The two-year package, set to be tabled today by the privatised electricity producer, is also understood to involve an inflation-proof second-stage payment. The offer will form a target for half a million workers elsewhere in former state industries.

The Independent learnt of the proposal yesterday at the same time as the Government announced a 3.4 per cent increase in the Retail Price Index. The offer will prompt ministerial concern over future inflation rates as employees in the rest of the economy receive rises in basic pay of around 3 per cent.

Ed Wallis, PowerGen's chief executive, who received £900,000 from share options last year on top of more than £400,000 in pay and benefits, fuelled public anger further over directors' earnings on Tuesday at the Commons Select Committee on Employment.

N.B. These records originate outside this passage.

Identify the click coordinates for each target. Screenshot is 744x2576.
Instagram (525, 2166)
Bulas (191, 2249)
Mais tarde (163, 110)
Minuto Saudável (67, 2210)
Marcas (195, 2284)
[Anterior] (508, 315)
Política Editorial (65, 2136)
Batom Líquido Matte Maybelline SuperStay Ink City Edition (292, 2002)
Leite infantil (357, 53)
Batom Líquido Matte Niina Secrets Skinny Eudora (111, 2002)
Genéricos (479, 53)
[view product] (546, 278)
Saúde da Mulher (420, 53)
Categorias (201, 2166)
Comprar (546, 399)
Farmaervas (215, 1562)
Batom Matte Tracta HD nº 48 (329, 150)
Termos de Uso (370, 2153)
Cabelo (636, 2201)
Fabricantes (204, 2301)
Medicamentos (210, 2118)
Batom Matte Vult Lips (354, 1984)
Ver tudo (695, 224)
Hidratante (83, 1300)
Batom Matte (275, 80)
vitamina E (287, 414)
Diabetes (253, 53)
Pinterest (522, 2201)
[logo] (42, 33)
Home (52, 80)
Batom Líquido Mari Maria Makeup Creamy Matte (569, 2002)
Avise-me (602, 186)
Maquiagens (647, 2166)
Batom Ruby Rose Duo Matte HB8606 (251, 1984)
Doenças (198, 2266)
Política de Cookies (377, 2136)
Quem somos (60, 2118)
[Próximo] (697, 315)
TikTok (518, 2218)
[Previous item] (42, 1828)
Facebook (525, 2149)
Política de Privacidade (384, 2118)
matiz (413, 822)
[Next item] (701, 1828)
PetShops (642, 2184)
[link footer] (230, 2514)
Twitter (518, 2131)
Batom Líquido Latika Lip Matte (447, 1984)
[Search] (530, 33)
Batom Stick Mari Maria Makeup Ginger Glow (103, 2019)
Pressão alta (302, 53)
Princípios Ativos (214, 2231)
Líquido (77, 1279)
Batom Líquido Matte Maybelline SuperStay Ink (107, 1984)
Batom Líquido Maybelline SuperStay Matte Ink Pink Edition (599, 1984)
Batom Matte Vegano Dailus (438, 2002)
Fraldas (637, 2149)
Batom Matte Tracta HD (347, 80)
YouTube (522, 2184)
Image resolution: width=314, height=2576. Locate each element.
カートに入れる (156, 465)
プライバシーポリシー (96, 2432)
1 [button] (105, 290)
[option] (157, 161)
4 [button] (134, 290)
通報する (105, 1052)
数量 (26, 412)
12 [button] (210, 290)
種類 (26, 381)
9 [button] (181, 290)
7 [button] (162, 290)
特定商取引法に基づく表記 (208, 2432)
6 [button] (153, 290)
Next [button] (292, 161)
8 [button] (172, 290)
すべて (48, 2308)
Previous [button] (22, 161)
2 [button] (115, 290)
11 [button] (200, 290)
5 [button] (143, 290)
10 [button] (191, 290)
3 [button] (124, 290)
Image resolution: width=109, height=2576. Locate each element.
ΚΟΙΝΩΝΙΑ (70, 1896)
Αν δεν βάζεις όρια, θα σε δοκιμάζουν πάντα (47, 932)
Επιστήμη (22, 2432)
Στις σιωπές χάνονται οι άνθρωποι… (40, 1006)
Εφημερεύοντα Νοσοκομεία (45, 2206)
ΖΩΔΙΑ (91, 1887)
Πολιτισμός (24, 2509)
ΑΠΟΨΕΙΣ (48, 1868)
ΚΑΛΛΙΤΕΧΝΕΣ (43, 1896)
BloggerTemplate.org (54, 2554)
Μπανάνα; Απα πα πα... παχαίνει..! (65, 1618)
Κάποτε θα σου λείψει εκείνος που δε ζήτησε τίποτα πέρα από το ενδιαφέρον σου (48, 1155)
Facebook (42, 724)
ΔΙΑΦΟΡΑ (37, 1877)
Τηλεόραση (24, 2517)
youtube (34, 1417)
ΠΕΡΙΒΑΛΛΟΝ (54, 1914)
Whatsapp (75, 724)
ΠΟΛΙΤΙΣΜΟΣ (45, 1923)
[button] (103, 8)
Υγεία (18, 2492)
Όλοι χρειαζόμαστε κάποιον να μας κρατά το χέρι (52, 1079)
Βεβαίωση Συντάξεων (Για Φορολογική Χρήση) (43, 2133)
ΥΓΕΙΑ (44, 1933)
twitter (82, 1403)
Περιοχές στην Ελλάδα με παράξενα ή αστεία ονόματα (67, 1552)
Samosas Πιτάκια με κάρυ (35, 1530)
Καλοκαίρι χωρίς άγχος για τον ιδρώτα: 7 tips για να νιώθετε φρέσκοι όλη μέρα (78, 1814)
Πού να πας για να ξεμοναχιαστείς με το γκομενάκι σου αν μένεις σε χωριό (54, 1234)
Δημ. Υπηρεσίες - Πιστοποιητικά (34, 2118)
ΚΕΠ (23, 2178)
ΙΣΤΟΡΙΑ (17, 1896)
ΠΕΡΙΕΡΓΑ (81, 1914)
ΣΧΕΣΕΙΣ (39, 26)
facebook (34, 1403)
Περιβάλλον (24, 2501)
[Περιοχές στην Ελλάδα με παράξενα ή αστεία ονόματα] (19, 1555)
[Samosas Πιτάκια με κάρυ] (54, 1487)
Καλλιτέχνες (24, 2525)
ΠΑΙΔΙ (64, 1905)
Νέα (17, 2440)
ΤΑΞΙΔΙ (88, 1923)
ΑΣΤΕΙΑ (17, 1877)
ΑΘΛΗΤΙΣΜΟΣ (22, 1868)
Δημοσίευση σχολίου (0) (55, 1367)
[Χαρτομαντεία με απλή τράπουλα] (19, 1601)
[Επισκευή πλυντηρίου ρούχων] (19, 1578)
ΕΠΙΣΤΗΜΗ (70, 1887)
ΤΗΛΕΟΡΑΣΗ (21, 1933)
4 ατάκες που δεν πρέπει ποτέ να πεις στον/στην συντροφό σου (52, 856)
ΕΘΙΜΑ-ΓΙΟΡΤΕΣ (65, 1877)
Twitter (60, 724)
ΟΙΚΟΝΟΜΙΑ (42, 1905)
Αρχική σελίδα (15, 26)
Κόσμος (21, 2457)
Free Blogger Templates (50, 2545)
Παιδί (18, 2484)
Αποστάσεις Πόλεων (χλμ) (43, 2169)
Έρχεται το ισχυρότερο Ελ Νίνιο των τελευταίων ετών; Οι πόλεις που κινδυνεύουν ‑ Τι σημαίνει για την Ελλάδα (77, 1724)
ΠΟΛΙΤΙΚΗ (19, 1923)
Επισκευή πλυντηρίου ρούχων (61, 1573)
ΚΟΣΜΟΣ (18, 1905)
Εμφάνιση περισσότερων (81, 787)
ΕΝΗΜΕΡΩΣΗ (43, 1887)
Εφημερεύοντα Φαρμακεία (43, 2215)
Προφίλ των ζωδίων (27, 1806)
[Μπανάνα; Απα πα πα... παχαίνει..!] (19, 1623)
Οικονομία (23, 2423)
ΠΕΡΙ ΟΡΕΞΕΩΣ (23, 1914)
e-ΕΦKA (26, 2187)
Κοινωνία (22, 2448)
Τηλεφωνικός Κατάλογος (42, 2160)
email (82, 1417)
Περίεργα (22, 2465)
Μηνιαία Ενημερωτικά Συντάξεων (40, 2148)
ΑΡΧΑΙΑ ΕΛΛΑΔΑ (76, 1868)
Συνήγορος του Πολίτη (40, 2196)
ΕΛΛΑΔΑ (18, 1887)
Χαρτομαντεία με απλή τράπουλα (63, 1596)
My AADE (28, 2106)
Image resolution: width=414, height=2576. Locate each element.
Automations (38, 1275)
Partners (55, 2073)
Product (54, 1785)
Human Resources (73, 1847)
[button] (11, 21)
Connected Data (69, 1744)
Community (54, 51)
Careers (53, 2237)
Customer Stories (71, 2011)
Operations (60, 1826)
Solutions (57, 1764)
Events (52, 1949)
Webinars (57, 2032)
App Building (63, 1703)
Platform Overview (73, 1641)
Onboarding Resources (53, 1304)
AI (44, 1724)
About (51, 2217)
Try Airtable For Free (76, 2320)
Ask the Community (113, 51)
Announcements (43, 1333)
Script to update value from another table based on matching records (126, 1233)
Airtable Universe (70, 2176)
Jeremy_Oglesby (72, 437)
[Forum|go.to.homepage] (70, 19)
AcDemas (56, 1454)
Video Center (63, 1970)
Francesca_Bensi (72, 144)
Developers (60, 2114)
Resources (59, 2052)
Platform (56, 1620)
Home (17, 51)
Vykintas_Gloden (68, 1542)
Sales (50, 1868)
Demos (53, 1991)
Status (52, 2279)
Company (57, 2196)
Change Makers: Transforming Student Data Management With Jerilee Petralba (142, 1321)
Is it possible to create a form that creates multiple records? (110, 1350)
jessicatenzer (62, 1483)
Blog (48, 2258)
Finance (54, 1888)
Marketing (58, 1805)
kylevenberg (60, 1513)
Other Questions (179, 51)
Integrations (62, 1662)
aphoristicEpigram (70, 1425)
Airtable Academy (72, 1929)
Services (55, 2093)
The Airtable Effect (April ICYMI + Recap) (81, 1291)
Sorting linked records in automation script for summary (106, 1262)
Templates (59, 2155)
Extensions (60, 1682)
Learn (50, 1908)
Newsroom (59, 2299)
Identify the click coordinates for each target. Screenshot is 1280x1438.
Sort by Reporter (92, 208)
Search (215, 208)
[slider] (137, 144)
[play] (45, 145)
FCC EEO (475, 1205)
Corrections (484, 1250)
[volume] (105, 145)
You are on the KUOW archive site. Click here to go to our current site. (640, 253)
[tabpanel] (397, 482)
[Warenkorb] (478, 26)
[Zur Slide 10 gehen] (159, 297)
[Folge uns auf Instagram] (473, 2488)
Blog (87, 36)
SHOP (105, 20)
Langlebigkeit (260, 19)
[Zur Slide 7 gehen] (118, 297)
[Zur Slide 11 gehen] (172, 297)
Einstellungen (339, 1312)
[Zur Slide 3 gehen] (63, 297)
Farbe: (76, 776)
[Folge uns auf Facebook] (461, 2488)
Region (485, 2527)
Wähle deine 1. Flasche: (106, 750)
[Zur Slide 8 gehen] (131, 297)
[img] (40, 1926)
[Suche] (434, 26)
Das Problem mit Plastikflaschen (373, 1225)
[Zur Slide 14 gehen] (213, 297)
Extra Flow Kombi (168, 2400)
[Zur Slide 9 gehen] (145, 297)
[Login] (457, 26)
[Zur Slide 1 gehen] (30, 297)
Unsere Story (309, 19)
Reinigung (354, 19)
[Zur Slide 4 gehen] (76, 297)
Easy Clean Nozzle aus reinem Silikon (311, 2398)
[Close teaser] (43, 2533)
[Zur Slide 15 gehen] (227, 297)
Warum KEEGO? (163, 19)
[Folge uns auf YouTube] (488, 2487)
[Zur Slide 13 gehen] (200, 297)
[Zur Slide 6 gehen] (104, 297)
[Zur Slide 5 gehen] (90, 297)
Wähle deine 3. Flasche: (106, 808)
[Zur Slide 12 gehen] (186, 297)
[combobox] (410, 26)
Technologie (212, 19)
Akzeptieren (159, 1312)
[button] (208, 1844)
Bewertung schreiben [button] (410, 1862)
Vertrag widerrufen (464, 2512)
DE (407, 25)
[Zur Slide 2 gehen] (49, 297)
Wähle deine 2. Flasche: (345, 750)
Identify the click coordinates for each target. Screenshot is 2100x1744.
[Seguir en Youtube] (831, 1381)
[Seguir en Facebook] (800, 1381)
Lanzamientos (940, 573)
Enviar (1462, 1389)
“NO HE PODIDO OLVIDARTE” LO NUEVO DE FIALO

Mr Wallis referred to three posts from which he earns another £36,000 as "little jobs", indicating that they were hardly worth mentioning.

It is thought that PowerGen has made the offer not only because of sensitivity over directors' earnings, but in order to sweeten the blow of further redundancies revealed at the Commons committee hearing.

Sir Colin Southgate, the company's £150,000-a-year part-time chairman, disclosed that PowerGen was planning to shed between 700 and 1,000 jobs, on top of the 5,400 jobs lost since privatisation in 1991.

At National Power, the larger of the two privatised electricity generators, the 6,000 employees have been offered a minimum of 2.75 per cent, plus a one-off lump sum of £460.